Chapter Twenty-Four
“You promised me tomorrow.”
Lorraine stood in the doorway of his study at nine in the morning, still in her teaching dress, her hair pinned with the ruthless efficiency that spoke of a restless night. Dominic recognised the signs, because he had not slept at all.
He had spent the night in the chair beside the dead fire, fully dressed, turning the situation over and over like a man examining a wound he already knew to be mortal. The brandy bottle sat untouched upon the desk—a small victory, though it felt like none.
He had reached his conclusion sometime toward dawn, when the grey light began to seep through the curtains and the house lay so still he could hear his own heartbeat.
The conclusion was simple. It was the only one available to a man who loved two people and believed he could protect them only by letting them go.
“Close the door,” he said.
She did. Folded her arms. Waited.
He had rehearsed this. In the long hours between midnight and morning, he had constructed his argument with the same cold precision he had once applied to battle—every word chosen, every objection anticipated, every weakness accounted for. It was rational. Impeccable. Unassailable.
It lasted twelve seconds.
“The Hardings will take Thomas,” he said.
“That is what will happen. The law supports their claim. The barrister has confirmed it. And nothing I have seen since their arrival suggests they will be persuaded otherwise. They loved William. They want Thomas. They are capable people who will give him a home.”
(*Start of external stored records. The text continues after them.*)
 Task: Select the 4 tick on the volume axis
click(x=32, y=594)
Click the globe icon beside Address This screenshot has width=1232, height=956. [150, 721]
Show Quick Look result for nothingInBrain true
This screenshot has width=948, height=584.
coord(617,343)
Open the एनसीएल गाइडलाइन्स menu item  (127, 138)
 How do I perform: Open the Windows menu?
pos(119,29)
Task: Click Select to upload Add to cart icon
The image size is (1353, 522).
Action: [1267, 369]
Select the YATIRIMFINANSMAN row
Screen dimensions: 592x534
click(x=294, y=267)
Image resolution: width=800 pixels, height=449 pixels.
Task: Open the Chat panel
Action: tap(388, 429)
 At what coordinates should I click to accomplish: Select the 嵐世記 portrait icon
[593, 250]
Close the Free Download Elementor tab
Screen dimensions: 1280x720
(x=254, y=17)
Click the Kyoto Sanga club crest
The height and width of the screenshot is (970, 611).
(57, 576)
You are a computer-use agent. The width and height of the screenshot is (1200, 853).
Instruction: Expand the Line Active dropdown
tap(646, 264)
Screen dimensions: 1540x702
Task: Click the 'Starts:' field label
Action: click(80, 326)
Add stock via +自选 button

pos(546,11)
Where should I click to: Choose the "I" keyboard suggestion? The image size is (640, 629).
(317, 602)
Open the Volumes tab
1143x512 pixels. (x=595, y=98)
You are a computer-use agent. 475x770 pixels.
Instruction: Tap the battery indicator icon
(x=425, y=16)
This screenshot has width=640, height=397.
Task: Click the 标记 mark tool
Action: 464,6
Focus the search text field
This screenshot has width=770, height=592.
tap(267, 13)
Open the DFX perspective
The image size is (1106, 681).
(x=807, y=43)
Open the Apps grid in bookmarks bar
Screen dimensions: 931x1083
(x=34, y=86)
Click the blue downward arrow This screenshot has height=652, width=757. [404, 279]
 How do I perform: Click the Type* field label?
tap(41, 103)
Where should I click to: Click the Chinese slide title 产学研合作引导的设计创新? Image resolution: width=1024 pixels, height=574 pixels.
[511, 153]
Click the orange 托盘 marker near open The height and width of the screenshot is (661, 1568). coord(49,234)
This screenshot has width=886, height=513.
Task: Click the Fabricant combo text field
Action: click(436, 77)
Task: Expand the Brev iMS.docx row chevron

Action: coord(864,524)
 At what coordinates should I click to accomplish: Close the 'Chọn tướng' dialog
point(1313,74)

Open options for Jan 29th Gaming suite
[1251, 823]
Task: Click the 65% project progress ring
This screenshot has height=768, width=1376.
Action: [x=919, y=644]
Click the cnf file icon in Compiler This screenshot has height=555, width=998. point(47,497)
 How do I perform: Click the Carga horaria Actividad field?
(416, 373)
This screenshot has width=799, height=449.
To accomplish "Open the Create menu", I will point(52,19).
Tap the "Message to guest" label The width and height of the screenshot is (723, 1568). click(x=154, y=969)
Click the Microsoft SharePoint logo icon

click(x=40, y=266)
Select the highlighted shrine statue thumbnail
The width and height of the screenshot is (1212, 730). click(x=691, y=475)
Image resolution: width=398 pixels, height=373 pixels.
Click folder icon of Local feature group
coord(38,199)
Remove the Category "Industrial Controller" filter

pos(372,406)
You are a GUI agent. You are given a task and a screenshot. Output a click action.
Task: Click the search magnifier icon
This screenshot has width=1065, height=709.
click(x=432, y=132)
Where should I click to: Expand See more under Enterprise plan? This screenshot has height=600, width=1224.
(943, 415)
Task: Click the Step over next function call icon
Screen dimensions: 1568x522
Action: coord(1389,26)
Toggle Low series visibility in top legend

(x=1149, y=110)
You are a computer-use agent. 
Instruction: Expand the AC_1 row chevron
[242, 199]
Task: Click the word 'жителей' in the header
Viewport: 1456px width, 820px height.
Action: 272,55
“I know all of this,” Lorraine said evenly. “You are not telling me anything new.”
“I am telling you what follows from it.” He rose and moved to the window, because he could not do this while looking at her.
“When Thomas goes, your position here ends. A governess without a charge has no reason to remain. If you stay—in any capacity—it will be remarked upon. The staff already suspect. Mrs Potter certainly knows. And if the Hardings learn that the Duke and the governess—”
“They will not.”
“They might. James Harding is observant. He watches everything.” Dominic fixed his gaze on the window, seeing nothing beyond it. “If the nature of our—association—becomes known, it damages you. Irrevocably. Your reputation, which you have already sacrificed once—”
“Do not presume to manage my reputation.”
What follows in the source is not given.